Mechanisms of cancer-induced neurophysiological dysfunction and therapeutic strategies.

Neurophysiological alterations represent a growing concern in oncology, affecting both the central and peripheral nervous systems through diverse mechanisms. These include direct tumor infiltration, paraneoplastic immune responses, systemic inflammation, metabolic dysregulation, and treatment-induced neurotoxicity. Neurological complications range from cognitive impairment and peripheral neuropathy to motor deficits and autonomic dysfunction. Paraneoplastic syndromes mediated by immune cross-reactivity and inflammatory cytokines such as IL-6 and TNF-α contribute to neural disruption. Cancer therapies, particularly chemotherapy, radiotherapy, and immunotherapy, increase these alterations, resulting in persistent or progressive neurological deficits. Diagnostic tools such as functional MRI, electroencephalography (EEG), cerebrospinal fluid biomarkers, and circulating tumor DNA (ctDNA) are used for earlier detection and reduced stratification risk. Management strategies incorporate neuroprotective agents (e.g., amifostine), cognitive rehabilitation, and non-invasive neuromodulation techniques. These techniques include transcranial magnetic stimulation (TMS) and transcranial direct current stimulation (tDCS).

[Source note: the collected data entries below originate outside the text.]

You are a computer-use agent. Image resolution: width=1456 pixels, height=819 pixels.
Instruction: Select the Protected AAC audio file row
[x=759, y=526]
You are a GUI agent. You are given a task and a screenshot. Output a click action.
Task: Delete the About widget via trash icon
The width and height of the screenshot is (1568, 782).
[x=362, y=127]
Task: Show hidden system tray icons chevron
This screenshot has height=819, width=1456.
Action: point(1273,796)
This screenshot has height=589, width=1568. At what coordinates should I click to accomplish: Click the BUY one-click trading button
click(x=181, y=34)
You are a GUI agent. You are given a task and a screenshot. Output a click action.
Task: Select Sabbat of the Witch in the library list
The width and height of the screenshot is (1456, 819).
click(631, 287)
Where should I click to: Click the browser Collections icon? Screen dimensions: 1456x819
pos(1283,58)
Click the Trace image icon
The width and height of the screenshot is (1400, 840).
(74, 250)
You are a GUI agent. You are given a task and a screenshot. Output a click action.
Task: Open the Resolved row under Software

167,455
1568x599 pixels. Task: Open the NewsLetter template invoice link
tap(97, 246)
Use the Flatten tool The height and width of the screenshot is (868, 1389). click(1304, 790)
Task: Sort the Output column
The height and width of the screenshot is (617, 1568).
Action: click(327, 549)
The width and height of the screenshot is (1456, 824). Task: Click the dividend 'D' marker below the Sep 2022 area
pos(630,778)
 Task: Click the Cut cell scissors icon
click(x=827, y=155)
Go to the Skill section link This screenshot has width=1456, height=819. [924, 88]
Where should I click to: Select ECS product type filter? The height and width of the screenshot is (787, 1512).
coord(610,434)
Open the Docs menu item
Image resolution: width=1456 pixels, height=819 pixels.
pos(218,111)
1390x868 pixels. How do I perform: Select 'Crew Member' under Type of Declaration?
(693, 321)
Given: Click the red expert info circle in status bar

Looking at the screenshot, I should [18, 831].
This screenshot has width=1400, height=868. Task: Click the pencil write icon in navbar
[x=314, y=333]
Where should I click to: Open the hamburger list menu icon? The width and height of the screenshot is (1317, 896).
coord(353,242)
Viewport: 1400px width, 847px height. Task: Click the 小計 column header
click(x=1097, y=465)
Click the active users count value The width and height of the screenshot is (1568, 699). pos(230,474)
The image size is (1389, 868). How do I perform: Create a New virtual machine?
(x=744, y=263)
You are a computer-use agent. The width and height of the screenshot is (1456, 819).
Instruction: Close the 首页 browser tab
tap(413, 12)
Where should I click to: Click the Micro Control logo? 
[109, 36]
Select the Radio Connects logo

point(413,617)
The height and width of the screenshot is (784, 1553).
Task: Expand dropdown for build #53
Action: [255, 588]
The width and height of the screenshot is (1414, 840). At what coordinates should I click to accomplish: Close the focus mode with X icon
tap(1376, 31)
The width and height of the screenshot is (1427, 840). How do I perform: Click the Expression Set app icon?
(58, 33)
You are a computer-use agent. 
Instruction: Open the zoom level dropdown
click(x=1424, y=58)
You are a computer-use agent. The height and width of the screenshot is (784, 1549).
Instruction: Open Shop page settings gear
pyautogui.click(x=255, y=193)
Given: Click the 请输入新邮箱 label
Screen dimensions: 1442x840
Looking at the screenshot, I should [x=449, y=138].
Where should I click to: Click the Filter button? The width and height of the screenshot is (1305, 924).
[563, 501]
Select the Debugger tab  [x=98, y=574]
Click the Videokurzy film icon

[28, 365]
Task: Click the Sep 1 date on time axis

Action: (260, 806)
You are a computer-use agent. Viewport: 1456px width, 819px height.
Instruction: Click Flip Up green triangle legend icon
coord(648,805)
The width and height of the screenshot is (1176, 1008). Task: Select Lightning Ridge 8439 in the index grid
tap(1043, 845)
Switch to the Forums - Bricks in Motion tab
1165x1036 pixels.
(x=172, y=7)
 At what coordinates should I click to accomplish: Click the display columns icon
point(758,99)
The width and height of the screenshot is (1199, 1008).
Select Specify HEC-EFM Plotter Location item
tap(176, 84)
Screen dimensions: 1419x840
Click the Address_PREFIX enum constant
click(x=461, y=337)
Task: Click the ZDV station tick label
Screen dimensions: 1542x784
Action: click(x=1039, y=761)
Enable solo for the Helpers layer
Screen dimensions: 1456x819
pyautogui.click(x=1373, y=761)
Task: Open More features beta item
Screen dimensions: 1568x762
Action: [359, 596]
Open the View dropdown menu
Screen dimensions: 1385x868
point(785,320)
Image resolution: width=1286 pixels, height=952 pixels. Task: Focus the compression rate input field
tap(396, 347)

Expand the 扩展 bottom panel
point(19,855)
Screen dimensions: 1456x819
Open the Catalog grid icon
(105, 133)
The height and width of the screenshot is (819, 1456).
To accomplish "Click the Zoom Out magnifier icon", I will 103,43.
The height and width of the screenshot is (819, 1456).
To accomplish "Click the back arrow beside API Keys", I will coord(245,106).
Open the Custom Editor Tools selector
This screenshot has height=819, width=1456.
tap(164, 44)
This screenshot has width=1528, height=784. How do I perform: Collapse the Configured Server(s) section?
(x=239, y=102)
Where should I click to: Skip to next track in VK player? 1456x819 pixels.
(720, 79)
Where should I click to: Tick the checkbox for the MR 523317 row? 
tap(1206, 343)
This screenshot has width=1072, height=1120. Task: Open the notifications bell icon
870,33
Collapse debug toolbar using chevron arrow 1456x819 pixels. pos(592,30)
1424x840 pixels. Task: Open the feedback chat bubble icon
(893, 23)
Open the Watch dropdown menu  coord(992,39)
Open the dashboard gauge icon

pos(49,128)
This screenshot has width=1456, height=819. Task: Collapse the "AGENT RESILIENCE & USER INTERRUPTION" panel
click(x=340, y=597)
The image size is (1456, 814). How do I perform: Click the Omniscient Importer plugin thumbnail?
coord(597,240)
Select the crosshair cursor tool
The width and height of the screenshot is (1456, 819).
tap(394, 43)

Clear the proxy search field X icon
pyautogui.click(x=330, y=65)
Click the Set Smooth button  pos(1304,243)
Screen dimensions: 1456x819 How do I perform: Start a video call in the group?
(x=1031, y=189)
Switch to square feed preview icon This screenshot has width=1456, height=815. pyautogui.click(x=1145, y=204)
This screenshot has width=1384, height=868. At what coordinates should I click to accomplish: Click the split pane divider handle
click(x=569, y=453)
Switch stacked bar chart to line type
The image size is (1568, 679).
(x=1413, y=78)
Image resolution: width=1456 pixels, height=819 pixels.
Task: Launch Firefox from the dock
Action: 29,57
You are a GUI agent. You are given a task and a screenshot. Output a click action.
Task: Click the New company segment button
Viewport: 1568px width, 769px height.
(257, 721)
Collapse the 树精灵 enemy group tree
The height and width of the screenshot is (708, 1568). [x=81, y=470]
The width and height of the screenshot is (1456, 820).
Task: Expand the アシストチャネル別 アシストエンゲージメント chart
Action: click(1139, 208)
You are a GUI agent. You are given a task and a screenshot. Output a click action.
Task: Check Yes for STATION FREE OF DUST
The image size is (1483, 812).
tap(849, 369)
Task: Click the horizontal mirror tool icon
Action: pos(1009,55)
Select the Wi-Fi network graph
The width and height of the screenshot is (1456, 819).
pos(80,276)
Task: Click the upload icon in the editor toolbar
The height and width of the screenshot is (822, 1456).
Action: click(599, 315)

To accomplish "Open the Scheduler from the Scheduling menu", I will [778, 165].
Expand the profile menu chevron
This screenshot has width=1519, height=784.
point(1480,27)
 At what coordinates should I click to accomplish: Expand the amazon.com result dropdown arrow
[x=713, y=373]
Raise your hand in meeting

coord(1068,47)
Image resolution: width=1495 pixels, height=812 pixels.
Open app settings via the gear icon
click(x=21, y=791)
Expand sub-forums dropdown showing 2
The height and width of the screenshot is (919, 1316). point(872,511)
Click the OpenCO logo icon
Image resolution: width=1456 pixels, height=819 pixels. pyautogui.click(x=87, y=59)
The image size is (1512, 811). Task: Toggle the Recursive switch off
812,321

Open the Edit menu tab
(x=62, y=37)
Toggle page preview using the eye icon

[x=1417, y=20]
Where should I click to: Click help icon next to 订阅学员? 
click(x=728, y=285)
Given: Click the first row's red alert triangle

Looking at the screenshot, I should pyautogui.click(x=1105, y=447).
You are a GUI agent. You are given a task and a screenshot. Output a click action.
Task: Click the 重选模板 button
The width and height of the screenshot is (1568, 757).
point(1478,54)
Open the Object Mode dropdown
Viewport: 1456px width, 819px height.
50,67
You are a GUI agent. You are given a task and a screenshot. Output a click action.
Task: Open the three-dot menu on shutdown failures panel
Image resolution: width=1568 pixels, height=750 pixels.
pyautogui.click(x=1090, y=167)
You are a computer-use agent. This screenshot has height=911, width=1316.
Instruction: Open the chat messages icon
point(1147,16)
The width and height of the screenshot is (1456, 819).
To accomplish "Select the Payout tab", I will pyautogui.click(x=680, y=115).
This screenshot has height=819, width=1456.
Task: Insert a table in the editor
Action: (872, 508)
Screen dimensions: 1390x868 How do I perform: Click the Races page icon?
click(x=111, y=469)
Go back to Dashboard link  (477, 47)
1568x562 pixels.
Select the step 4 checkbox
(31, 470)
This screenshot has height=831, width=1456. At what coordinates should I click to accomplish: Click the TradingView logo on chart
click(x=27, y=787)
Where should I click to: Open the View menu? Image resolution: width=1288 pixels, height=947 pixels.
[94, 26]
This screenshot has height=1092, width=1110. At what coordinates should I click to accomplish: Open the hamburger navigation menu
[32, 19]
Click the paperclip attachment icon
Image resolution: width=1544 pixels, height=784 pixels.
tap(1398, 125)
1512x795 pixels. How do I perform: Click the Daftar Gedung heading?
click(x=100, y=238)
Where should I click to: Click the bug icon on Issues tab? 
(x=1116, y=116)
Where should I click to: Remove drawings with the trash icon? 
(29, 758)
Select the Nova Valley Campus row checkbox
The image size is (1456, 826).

Personalized neuro-oncological care is guided by biomarker-driven profiling and digital health monitoring. Pediatric patients and long-term survivors require special attention due to vulnerability to neurodevelopmental disruption. A multidisciplinary and anticipatory approach is essential for preserving neurological function and enhancing quality of life across the cancer continuum. Advances in diagnostics and therapeutics are reshaping the integration of neurophysiology within comprehensive cancer care.